Uomo gettato nel bidone. "Lo abbiamo fatto per noia"

I presunti responsabili: siamo figli di persone perbene. Non siamo criminali

Intanto stanotte una nuova aggressione di ignoti. 21enne brasiliano pestato davanti un locale da un gruppo di giovanissimi

 

di Simonetta Ieppariello

Avrebbero gettato un uomo in un cassonetto per noia. O forse per gioco, perchè in fondo in città d’estate ci si annoia. Ma non vogliono essere definiti teppisti, componenti di una gang.- Sono loro gli autori dell’ennesimo video della vergogna.
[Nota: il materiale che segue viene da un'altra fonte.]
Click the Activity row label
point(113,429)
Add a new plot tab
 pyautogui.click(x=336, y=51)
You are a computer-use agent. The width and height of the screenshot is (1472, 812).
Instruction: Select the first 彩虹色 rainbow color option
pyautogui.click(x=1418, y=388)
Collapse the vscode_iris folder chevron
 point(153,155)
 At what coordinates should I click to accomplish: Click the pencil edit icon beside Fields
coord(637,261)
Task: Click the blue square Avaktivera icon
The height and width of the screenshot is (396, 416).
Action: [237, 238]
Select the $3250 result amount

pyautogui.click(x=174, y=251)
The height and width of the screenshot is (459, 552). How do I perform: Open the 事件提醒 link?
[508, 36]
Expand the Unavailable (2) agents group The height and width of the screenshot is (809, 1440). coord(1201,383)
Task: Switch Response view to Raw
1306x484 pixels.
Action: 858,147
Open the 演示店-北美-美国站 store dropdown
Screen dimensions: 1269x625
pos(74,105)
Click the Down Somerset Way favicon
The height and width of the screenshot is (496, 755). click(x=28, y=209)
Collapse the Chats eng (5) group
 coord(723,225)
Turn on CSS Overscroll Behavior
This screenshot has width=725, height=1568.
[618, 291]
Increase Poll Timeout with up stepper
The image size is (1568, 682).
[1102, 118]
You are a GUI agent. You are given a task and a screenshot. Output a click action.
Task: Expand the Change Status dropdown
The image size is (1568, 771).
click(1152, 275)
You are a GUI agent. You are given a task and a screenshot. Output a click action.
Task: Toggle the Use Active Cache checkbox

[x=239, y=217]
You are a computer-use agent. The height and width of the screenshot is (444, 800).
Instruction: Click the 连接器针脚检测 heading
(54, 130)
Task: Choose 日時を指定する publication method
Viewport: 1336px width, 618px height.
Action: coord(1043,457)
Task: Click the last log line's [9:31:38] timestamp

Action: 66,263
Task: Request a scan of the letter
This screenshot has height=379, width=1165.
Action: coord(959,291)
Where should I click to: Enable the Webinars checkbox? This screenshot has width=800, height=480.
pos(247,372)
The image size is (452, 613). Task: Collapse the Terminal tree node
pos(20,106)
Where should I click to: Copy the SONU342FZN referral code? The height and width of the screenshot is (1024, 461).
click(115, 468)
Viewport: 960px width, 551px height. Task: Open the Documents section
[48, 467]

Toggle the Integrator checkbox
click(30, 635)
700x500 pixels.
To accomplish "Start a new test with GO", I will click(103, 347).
Quello in cui un branco di giovanissimi in via Leopardi afferra un uomo  e lo scaraventano in un contenitore della spazzatura, chiudendo anche il coperchio per impedirgli di tornare fuori facilmente. Sono quattro, sono stati denunciati. Tre maggiorenni e un minore, tutti e quattro incensurati, che sono stati individuati dal commissariato di Fuorigrotta e convocati in Questura.

Il gruppetto pare abbia tentato di cautelarsi intervistando, in un altro video fatto circolare, una sorta di intervista all’uomo che avrebbe rassicurato tutti sul fatto che si fosse trattato di uno scherzo. Null’altro.

«Non siamo teppisti, non siamo una babygang - scrive sul suo profilo facebook il più giovane del gruppo -, tra di noi ci sono anche ragazzi che lavorano. Siamo tutti figli di persone perbene».

Ma l’escalation di violenza tra giovanissimi non finisce. Aggredito a calci e pugni da un gruppo di giovani anche mentre era a terra. È successo prima delle 4 del mattino, davanti all'ingresso di un fast food a Fuorigrotta, nei pressi dello stadio San Paolo. Vittima dell'aggressione un ragazzo di 21 anni, nato in Brasile e residente a Torre del Greco, lottatore di Mma, arti marziali miste, che ha riportato fratture multiple al viso ed è stato giudicato guaribile in 30 giorni dai sanitari dell'ospedale San Paolo, dove è ricoverato.